Activity
Please reproduce the full set of data below exactly.

Records supplied
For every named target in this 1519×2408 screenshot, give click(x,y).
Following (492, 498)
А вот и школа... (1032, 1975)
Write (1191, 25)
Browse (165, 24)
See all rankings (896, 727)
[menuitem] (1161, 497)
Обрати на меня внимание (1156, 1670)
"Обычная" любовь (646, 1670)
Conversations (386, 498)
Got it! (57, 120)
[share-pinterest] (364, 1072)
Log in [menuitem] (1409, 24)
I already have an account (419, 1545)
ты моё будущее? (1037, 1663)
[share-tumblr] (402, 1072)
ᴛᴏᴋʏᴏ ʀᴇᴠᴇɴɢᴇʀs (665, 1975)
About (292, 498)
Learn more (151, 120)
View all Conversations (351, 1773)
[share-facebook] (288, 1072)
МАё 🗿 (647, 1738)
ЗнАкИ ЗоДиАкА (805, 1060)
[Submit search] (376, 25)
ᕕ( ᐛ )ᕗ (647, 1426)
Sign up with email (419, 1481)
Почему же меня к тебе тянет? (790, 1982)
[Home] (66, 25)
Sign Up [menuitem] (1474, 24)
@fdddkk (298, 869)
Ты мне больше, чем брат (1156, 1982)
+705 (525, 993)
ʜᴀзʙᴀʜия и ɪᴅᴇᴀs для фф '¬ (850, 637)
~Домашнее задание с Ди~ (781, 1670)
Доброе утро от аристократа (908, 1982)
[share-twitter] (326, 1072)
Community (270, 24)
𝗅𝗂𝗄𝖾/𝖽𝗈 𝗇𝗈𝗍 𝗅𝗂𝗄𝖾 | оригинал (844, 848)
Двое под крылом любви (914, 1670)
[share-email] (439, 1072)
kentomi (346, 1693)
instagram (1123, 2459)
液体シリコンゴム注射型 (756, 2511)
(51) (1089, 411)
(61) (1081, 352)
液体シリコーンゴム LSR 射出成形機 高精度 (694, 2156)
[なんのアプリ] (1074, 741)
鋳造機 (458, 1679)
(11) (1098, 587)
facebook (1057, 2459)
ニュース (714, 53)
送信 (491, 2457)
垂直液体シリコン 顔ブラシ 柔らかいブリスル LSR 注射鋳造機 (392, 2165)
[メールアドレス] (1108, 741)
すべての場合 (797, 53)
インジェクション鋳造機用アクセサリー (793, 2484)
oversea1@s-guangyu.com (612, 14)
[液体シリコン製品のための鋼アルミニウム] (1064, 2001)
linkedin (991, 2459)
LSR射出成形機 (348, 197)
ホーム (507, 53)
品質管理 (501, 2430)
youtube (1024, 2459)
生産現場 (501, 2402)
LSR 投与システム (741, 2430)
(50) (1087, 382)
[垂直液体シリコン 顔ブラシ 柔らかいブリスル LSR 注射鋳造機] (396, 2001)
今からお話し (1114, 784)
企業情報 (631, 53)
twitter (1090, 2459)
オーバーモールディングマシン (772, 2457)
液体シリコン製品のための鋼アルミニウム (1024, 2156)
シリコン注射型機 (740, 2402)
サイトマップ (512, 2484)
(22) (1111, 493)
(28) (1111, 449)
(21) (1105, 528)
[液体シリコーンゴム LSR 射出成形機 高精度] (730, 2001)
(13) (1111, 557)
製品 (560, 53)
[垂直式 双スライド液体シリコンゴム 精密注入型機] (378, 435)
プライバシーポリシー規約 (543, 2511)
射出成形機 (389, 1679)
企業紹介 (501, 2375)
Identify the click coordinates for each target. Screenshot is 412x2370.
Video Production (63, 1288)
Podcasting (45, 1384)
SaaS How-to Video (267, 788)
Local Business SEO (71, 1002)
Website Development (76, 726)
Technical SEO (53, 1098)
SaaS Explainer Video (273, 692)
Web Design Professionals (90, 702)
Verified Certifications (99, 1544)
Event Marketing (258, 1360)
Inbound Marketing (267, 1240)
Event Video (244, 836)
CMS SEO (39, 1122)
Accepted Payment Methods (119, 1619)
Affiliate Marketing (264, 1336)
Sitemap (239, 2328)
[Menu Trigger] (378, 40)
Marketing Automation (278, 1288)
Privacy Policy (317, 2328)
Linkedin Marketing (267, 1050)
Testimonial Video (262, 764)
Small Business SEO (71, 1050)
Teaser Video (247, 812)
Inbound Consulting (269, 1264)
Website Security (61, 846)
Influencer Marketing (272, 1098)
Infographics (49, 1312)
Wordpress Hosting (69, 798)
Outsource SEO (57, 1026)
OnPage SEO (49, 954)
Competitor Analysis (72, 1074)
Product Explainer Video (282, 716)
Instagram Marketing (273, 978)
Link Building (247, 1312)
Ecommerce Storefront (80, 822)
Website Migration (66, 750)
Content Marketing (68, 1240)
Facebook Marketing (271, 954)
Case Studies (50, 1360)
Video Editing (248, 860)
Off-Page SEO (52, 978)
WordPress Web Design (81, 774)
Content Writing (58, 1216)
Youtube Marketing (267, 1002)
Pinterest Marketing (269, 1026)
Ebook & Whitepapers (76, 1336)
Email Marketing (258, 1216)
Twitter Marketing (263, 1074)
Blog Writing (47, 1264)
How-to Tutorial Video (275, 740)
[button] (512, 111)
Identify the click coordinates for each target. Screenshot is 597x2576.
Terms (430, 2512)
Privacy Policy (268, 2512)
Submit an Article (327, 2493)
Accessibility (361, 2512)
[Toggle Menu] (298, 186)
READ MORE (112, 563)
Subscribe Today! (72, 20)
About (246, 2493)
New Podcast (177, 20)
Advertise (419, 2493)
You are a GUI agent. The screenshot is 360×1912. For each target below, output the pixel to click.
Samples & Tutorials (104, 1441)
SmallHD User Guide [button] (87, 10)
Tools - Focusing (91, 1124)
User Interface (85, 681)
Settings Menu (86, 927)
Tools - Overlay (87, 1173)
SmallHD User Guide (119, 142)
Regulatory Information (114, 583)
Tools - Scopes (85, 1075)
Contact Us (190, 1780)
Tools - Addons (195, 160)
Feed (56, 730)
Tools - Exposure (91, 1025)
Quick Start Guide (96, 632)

Solution to the exercise
For every named target in this 1519×2408 screenshot, give click(x,y).
Following (492, 498)
А вот и школа... (1032, 1975)
Write (1191, 25)
Browse (165, 24)
See all rankings (896, 727)
[menuitem] (1161, 497)
Обрати на меня внимание (1156, 1670)
"Обычная" любовь (646, 1670)
Conversations (386, 498)
Got it! (57, 120)
[share-pinterest] (364, 1072)
Log in [menuitem] (1409, 24)
I already have an account (419, 1545)
ты моё будущее? (1037, 1663)
[share-tumblr] (402, 1072)
ᴛᴏᴋʏᴏ ʀᴇᴠᴇɴɢᴇʀs (665, 1975)
About (292, 498)
Learn more (151, 120)
View all Conversations (351, 1773)
[share-facebook] (288, 1072)
МАё 🗿 (647, 1738)
ЗнАкИ ЗоДиАкА (805, 1060)
[Submit search] (376, 25)
ᕕ( ᐛ )ᕗ (647, 1426)
Sign up with email (419, 1481)
Почему же меня к тебе тянет? (790, 1982)
[Home] (66, 25)
Sign Up [menuitem] (1474, 24)
@fdddkk (298, 869)
Ты мне больше, чем брат (1156, 1982)
+705 (525, 993)
ʜᴀзʙᴀʜия и ɪᴅᴇᴀs для фф '¬ (850, 637)
~Домашнее задание с Ди~ (781, 1670)
Доброе утро от аристократа (908, 1982)
[share-twitter] (326, 1072)
Community (270, 24)
𝗅𝗂𝗄𝖾/𝖽𝗈 𝗇𝗈𝗍 𝗅𝗂𝗄𝖾 | оригинал (844, 848)
Двое под крылом любви (914, 1670)
[share-email] (439, 1072)
kentomi (346, 1693)
instagram (1123, 2459)
液体シリコンゴム注射型 (756, 2511)
(51) (1089, 411)
(61) (1081, 352)
液体シリコーンゴム LSR 射出成形機 高精度 (694, 2156)
[なんのアプリ] (1074, 741)
鋳造機 (458, 1679)
(11) (1098, 587)
facebook (1057, 2459)
ニュース (714, 53)
送信 (491, 2457)
垂直液体シリコン 顔ブラシ 柔らかいブリスル LSR 注射鋳造機 (392, 2165)
[メールアドレス] (1108, 741)
すべての場合 (797, 53)
インジェクション鋳造機用アクセサリー (793, 2484)
oversea1@s-guangyu.com (612, 14)
[液体シリコン製品のための鋼アルミニウム] (1064, 2001)
linkedin (991, 2459)
LSR射出成形機 (348, 197)
ホーム (507, 53)
品質管理 (501, 2430)
youtube (1024, 2459)
生産現場 (501, 2402)
LSR 投与システム (741, 2430)
(50) (1087, 382)
[垂直液体シリコン 顔ブラシ 柔らかいブリスル LSR 注射鋳造機] (396, 2001)
今からお話し (1114, 784)
企業情報 (631, 53)
twitter (1090, 2459)
オーバーモールディングマシン (772, 2457)
液体シリコン製品のための鋼アルミニウム (1024, 2156)
シリコン注射型機 (740, 2402)
サイトマップ (512, 2484)
(22) (1111, 493)
(28) (1111, 449)
(21) (1105, 528)
[液体シリコーンゴム LSR 射出成形機 高精度] (730, 2001)
(13) (1111, 557)
製品 (560, 53)
[垂直式 双スライド液体シリコンゴム 精密注入型機] (378, 435)
プライバシーポリシー規約 (543, 2511)
射出成形機 (389, 1679)
企業紹介 (501, 2375)
Identify the click coordinates for each target. Screenshot is 412x2370.
Video Production (63, 1288)
Podcasting (45, 1384)
SaaS How-to Video (267, 788)
Local Business SEO (71, 1002)
Website Development (76, 726)
Technical SEO (53, 1098)
SaaS Explainer Video (273, 692)
Web Design Professionals (90, 702)
Verified Certifications (99, 1544)
Event Marketing (258, 1360)
Inbound Marketing (267, 1240)
Event Video (244, 836)
CMS SEO (39, 1122)
Accepted Payment Methods (119, 1619)
Affiliate Marketing (264, 1336)
Sitemap (239, 2328)
[Menu Trigger] (378, 40)
Marketing Automation (278, 1288)
Privacy Policy (317, 2328)
Linkedin Marketing (267, 1050)
Testimonial Video (262, 764)
Small Business SEO (71, 1050)
Teaser Video (247, 812)
Inbound Consulting (269, 1264)
Website Security (61, 846)
Influencer Marketing (272, 1098)
Infographics (49, 1312)
Wordpress Hosting (69, 798)
Outsource SEO (57, 1026)
OnPage SEO (49, 954)
Competitor Analysis (72, 1074)
Product Explainer Video (282, 716)
Instagram Marketing (273, 978)
Link Building (247, 1312)
Ecommerce Storefront (80, 822)
Website Migration (66, 750)
Content Marketing (68, 1240)
Facebook Marketing (271, 954)
Case Studies (50, 1360)
Video Editing (248, 860)
Off-Page SEO (52, 978)
WordPress Web Design (81, 774)
Content Writing (58, 1216)
Youtube Marketing (267, 1002)
Pinterest Marketing (269, 1026)
Ebook & Whitepapers (76, 1336)
Email Marketing (258, 1216)
Twitter Marketing (263, 1074)
Blog Writing (47, 1264)
How-to Tutorial Video (275, 740)
[button] (512, 111)
Identify the click coordinates for each target. Screenshot is 597x2576.
Terms (430, 2512)
Privacy Policy (268, 2512)
Submit an Article (327, 2493)
Accessibility (361, 2512)
[Toggle Menu] (298, 186)
READ MORE (112, 563)
Subscribe Today! (72, 20)
About (246, 2493)
New Podcast (177, 20)
Advertise (419, 2493)
You are a GUI agent. The screenshot is 360×1912. For each target below, output the pixel to click.
Samples & Tutorials (104, 1441)
SmallHD User Guide [button] (87, 10)
Tools - Focusing (91, 1124)
User Interface (85, 681)
Settings Menu (86, 927)
Tools - Overlay (87, 1173)
SmallHD User Guide (119, 142)
Regulatory Information (114, 583)
Tools - Scopes (85, 1075)
Contact Us (190, 1780)
Tools - Addons (195, 160)
Feed (56, 730)
Tools - Exposure (91, 1025)
Quick Start Guide (96, 632)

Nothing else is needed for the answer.